- Emblem of the Russian Foreign Ministry
- Incumbent Yury Klimenko [ru] since 18 November 2022
- Ministry of Foreign Affairs Embassy of Russia in Madrid
- Style: His Excellency The Honourable
- Reports to: Minister of Foreign Affairs
- Seat: Madrid
- Appointer: President of Russia
- Term length: At the pleasure of the president
- Website: Embassy of Russia in Spain

= List of ambassadors of Russia to Spain =

The ambassador of Russia to Spain is the official representative of the president and the government of the Russian Federation to the king and the government of Spain.

The ambassador and his staff work at large in the Russian embassy in Madrid. There is a consulate-general in Barcelona, and honorary consuls in Seville, Burgos, Valencia, and Vigo, as well as in Las Palmas in the Canary Islands. The current Russian ambassador to Spain is Yury Klimenko, incumbent since 18 November 2022. Since 1995, the ambassador to Spain has had dual accreditation to Andorra, where an honorary consul is based in Andorra la Vella.
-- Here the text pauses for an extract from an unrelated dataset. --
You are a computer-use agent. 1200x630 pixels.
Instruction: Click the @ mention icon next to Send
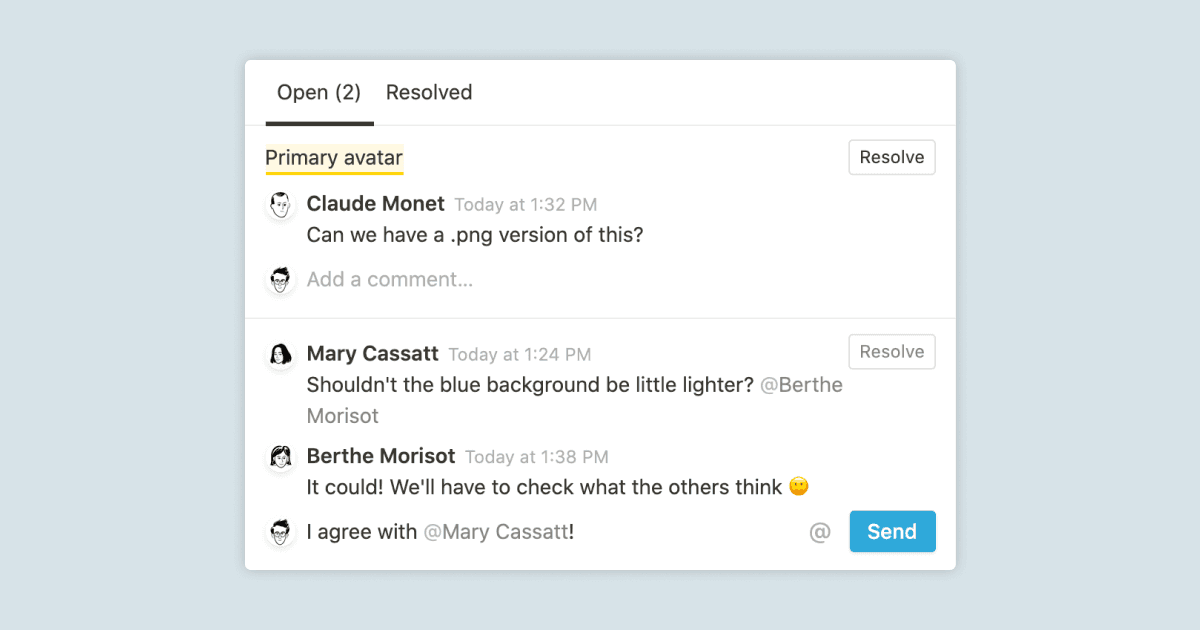pos(820,532)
==History of diplomatic relations==

Formal diplomatic relations between Spain and Russia date back to the early eighteenth century and the establishment of the Russian Empire in 1721. Peter Bredal led a diplomatic mission to Spain that year on behalf of Tsar Peter the Great, and in July 1722, diplomatic relations were officially established, and a Russian diplomatic mission was opened in Madrid. The first ambassador, Sergey Golitsyn, was appointed on 22 April 1722. Diplomatic relations were broken off several times, the first being by Spain in 1730, as part of maneuvers to more closely align with France. The two countries were on opposite sides during the War of the Polish Succession between 1733 and 1735, and the War of the Austrian Succession between 1740 and 1748. Diplomatic relations were only fully restored in 1759, with Pyotr Repnin appointed envoy on 4 July 1760. The exchange of envoys continued thereafter until they were once more broken off by Spain on 15 July 1799, by which time Spain was now allied with the French First Republic, and Russia entered the War of the Second Coalition against France and its allies. Relations were restored on 14 May 1802, following the signing of the Treaty of Amiens. They continued during much of the Napoleonic Wars, until 20 September 1812, following the start of the French invasion of Russia in 1812. New ambassadors were once more appointed following the final defeat of Napoleon in 1815 and the dismantling of his empire. A further break, this time by Russia, took place in 1835, but relations were restored in 1856. In 1899 the mission was upgraded to an embassy. Relations were maintained following the February Revolution brought the end of the Russian Empire and the establishment of the Russian Provisional Government, but were broken off after the October Revolution and the Bolshevik seizure of power.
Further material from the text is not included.